SelectionApi is designed to handle complex CSS or XPath selections, simplifying element matching across various document structures. Implementing classes should define select for element matching.
- class IBrowser(browser: B, *args, **kwargs)[source]
Bases:
ABC,Generic[B,E]Interface representing a general browser for web navigation and interaction. IBrowser defines methods for common browser operations.
This interface enables consistent access to various browser implementations like selenium or playwright for automation of web interactions.
Any implementation should wrap a browser object and allow soupsavvy components to operate on it seamlessly.
Current Implementations: - SeleniumBrowser: Wraps a Selenium WebDriver instance. - PlaywrightBrowser: Wraps a Playwright Page instance.

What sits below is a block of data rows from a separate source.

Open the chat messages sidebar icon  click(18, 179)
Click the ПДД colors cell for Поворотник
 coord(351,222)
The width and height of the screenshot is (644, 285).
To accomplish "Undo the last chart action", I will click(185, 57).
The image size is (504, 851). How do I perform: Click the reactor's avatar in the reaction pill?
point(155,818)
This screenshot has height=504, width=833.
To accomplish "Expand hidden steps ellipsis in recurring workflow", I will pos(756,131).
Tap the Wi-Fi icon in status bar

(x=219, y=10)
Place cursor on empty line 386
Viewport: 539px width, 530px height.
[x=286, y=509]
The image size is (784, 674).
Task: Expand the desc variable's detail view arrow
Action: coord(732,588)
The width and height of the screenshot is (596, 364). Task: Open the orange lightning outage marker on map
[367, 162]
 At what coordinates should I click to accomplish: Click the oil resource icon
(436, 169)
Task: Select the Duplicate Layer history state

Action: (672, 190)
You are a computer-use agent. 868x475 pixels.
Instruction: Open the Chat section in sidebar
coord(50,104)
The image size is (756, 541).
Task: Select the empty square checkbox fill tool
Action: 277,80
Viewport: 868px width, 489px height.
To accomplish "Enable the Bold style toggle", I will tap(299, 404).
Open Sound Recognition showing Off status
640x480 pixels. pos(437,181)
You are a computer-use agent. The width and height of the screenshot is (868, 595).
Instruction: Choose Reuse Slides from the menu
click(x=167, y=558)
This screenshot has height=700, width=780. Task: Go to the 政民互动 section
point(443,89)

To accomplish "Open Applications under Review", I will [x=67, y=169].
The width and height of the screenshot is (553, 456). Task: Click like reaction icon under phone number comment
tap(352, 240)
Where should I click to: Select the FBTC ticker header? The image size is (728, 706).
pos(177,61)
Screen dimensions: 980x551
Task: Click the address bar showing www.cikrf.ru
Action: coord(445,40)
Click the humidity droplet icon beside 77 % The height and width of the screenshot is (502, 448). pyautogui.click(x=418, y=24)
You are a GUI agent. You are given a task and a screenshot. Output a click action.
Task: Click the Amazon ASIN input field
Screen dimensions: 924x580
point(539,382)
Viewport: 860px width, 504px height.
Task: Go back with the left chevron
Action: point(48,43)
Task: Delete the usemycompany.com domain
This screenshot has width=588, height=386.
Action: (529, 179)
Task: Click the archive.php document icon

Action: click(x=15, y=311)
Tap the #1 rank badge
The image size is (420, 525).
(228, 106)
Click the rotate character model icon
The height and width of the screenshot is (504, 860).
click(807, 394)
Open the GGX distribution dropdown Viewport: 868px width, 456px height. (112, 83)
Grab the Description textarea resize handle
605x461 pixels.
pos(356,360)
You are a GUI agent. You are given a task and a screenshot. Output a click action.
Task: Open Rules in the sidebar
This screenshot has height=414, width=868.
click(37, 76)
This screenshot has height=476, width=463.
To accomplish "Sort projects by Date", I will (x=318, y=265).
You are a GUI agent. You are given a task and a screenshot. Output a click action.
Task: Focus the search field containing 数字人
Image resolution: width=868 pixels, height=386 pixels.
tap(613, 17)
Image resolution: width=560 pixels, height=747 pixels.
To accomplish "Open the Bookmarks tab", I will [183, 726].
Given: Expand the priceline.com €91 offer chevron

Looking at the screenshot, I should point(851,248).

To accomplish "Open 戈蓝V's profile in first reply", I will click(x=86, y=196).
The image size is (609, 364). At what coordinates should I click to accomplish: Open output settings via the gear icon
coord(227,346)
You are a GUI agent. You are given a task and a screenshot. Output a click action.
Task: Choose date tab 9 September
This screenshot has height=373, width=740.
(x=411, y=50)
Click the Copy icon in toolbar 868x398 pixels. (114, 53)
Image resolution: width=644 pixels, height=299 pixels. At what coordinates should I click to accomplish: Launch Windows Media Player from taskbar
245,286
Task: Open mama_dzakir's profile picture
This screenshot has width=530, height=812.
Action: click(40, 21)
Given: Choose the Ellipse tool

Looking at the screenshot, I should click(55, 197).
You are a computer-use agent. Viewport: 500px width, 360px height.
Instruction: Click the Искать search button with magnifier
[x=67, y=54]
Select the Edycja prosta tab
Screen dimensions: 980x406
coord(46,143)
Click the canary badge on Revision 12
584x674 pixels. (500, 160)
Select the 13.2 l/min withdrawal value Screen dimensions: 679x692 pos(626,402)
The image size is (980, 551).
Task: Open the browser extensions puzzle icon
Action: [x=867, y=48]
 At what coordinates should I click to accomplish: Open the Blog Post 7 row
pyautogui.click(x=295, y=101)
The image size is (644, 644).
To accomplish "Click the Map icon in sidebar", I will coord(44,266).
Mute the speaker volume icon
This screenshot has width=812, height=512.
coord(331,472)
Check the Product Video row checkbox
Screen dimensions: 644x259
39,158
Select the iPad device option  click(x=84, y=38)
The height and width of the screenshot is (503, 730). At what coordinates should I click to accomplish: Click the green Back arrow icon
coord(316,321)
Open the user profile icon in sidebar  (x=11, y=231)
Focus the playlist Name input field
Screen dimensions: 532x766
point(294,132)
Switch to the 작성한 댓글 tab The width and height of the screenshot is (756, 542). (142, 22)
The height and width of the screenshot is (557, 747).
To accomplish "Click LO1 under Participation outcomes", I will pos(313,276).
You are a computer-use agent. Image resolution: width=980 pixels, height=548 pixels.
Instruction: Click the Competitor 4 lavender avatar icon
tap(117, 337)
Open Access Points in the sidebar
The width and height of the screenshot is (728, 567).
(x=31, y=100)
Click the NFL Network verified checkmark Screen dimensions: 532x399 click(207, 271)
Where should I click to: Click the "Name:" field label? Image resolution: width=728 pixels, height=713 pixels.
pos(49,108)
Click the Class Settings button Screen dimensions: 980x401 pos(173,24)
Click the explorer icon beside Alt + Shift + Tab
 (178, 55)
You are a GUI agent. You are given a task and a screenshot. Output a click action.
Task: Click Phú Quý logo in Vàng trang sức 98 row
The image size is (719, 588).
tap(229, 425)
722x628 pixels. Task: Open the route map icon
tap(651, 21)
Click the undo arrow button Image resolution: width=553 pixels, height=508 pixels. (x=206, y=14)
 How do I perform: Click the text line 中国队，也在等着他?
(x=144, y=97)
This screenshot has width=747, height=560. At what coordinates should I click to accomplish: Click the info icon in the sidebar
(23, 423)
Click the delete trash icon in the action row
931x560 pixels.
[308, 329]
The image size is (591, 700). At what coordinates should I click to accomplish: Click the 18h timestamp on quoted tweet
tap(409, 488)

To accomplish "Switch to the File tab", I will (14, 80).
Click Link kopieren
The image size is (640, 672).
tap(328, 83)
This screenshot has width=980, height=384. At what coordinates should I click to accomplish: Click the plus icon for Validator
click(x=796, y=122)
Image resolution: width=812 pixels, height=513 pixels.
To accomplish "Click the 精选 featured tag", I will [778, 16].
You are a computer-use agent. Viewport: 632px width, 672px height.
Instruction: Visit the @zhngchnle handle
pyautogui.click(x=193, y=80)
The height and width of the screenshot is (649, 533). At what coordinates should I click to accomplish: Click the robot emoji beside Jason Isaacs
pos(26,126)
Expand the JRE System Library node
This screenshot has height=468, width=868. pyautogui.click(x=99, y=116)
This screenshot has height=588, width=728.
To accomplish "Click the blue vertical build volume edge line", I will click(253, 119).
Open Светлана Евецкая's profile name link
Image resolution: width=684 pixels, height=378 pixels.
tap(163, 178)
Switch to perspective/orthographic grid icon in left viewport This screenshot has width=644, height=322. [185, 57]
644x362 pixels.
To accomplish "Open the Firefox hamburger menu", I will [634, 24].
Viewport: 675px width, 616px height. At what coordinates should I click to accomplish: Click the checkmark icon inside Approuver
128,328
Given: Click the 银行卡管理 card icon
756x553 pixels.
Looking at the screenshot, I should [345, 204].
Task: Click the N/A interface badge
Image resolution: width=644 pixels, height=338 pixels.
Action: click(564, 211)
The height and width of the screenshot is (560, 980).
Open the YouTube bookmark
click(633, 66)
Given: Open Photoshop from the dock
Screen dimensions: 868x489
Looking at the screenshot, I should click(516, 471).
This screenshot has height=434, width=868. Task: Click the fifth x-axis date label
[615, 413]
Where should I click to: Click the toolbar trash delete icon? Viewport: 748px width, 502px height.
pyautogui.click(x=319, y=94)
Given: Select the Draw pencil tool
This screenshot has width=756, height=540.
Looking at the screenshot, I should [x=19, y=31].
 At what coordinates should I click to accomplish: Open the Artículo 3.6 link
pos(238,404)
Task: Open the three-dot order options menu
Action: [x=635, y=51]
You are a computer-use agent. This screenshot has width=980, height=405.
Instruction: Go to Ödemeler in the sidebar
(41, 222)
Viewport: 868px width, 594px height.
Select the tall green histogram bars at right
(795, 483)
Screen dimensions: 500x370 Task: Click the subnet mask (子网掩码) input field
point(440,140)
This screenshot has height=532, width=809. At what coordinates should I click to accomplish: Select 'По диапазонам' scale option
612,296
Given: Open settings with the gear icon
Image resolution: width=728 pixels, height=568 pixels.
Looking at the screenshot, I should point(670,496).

- __init__(browser: B, *args, **kwargs) None[source]
Initializes the implementation with the given browser instance.
Parameters
- property browser: B
Returns the underlying browser wrapped by the instance.
Navigates the browser to the specified URL.
Parameters
- urlstr
The URL to navigate to.
- abstract click(element: E) None[source]
Performs a click action on the specified element.
Parameters
- elementIElement
The target element of implementation compatible with browser that will be clicked.
- abstract send_keys(element: E, value: str, clear: bool = True) None[source]
Sends keystrokes to the specified element.
Parameters
- elementIElement
The target element of implementation compatible with browser to interact with.
- valuestr
The value to insert into the element.
- clearbool, optional
If True, clears existing content before sending keys. Defaults to True.